There was a post at NPR this morning that caught my eye and here was my reaction:
The depressing thing to me is that advocates of liberty -- and I don't necessarily include all Republicans in that group -- are even referencing science in this debate.
Not because science is unimportant, but because the nature, degree and causes of climate change don't affect the decision on whether humans have inalienable rights. We do, and they cannot be violated regardless of what is happening to the Earth, regardless of the outcome of scientific discussion. Yes, even if the fate of our planet is at stake. Every crisis always involves calls to enslave humanity as the only possible and moral solution, it never ends.
Statements like this: "But leaving climate change actions to individuals will not solve the problem" are morally reprehensible, because there is basically nothing being proposed for government that would not violate our rights. So this basically equates to: your rights must be violated, period. Thanks a lot.
And since advocates of liberty are not making the moral case for freedom, but instead are trying to become amateur scientists, they will lose the political battle, and we will lose freedom.
From a purely practical standpoint, humanity will be in a much better position to deal with whatever happens if we are free and prosperous. And this is no mistake: because liberty is designed after human nature, to allow us to act according to our nature will produce the best practical result.

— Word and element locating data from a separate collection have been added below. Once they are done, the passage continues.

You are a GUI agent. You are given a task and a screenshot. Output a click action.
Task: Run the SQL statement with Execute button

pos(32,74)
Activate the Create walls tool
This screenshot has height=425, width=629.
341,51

One this is for sure: if governments crush the world economy, we're not going to have the resources to deal with any crises that come along.
Those who advocate freedom are often asked "How would you solve X?" but it is not always an individual's job to solve problems of the world or come up with solutions. It is not most peoples' job to change the climate, end inequality, or feed the third world. We can do small things that contribute, but the collectivization of responsibility for the world's problems is merely an instrument of guilt, the cultural and economic equivalent of Original Sin.
So my answer is: I don't have an answer, and morally, I don't need to.
This is not cruelty and uncaring, it is setting morality back on its feet: that the individual life is the standard of morality, not a collective. Even the earth does not have moral primacy over the individual. So, let's get to the task of solving our problems, individually and by choice. It is the only moral way.